Invalid database read for database data file=/home/user/project/target_DB/target_DB.idx, database index=/home/user/project/target_DB/target_DB.idx.index
getData: local id (4294967295) >= db size (22)

MMseqs Output (for bugs)

MMseqs output

Context

I wish to run colabfold_search on my own database via --db1 'target_DB'. colabfold_search works fine with --db1 'uniref30_2103_db'.
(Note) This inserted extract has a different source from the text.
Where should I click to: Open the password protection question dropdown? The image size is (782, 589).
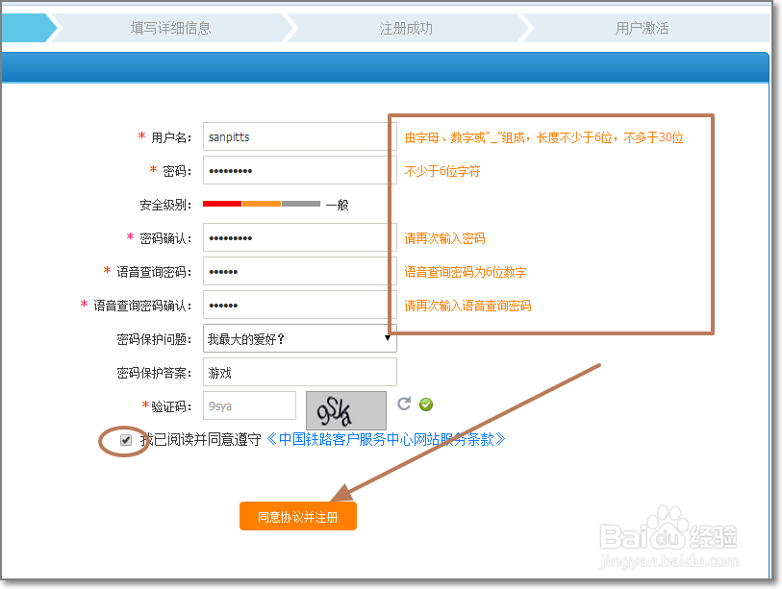pos(298,338)
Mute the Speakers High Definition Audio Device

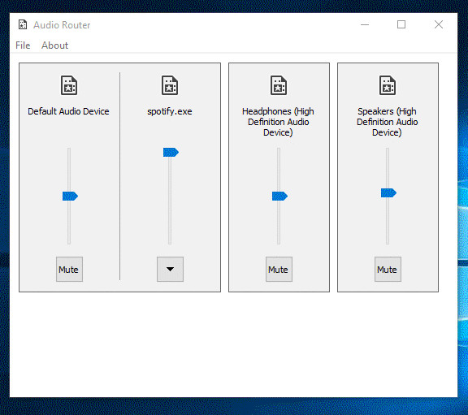(388, 269)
Number of sequences in query.fasta: 1

egrep -c '^>' query.fasta
1

wc -l result_20230419_115721/qdb
1 result_20230419_115721/qdb

Number of sequences in target_DB.fasta: 104664

egrep -c '^>' target_DB.fasta
104664

wc -l  target_DB
104664 target_DB

Number of sequences in resulting database res: 1011

wc -l result_20230419_115721/res
1011  result_20230419_115721/res

Number of sequences in intermediate databases:

wc -l result_20230419_115721/tmp/latest/pref_0
2455  result_20230419_115721/tmp/latest/pref_0

wc -l result_20230419_115721/tmp/latest/profile_0
28    result_20230419_115721/tmp/latest/profile_0

wc -l result_20230419_115721/tmp/latest/profile_1
34    result_20230419_115721/tmp/latest/profile_1

I saw in another Issue asking to see what these awk commands returned when looking at databases:

awk 'BEGIN { min = 2^32; } $3 < min { min = $3 }; $3 > max { max = $3 } { sum = sum + $3; n = n + 1; } END { print sum/n,min,max;  }' $out_DB
awk 'BEGIN { min = 2^32; } $2 < min { min = $2 }; $2 > max { max = $2 } { sum = sum + $2; n = n + 1; } END { print sum/n,min,max;  }' $out_DB

out_DB                             | col $3                   | col $2
-----------------------------------+--------------------------+-----------------------
target_DB/target_DB.index          | 412.665 2 8110           | 2.15005e+07 0 43190597
target_DB/target_DB.idx.index      | 6.04213e+07 1 512000009  | 5.54188e+08 0 1261572096
result_20230419_115721/qdb.index   | 114 114 114              | 0 0
result_20230419_115721/qdb_h.index | 190 190 190              | 0 0
result_20230419_115721/res.index   | 58682 58682 58682        | 0 0

I can run these sequences via mmseqs easy-search (which does not call expandaln):

easy-search query.fasta /home/user/project/target_DB/target_DB result_DB tmp_easy_search --db-output 1 --max-seqs 10000

wc -l result_DB
606   result_DB

# awk sum/n,min,max
out_DB                             | col $3                   | col $2
-----------------------------------+--------------------------+-----------------------
result_DB.index                    | 104112 104112 104112     | 0 0

Your Environment

Please let me know if there is any other information I can share to help debug this.

Kind regards.

semal commented 1 year ago

same problem.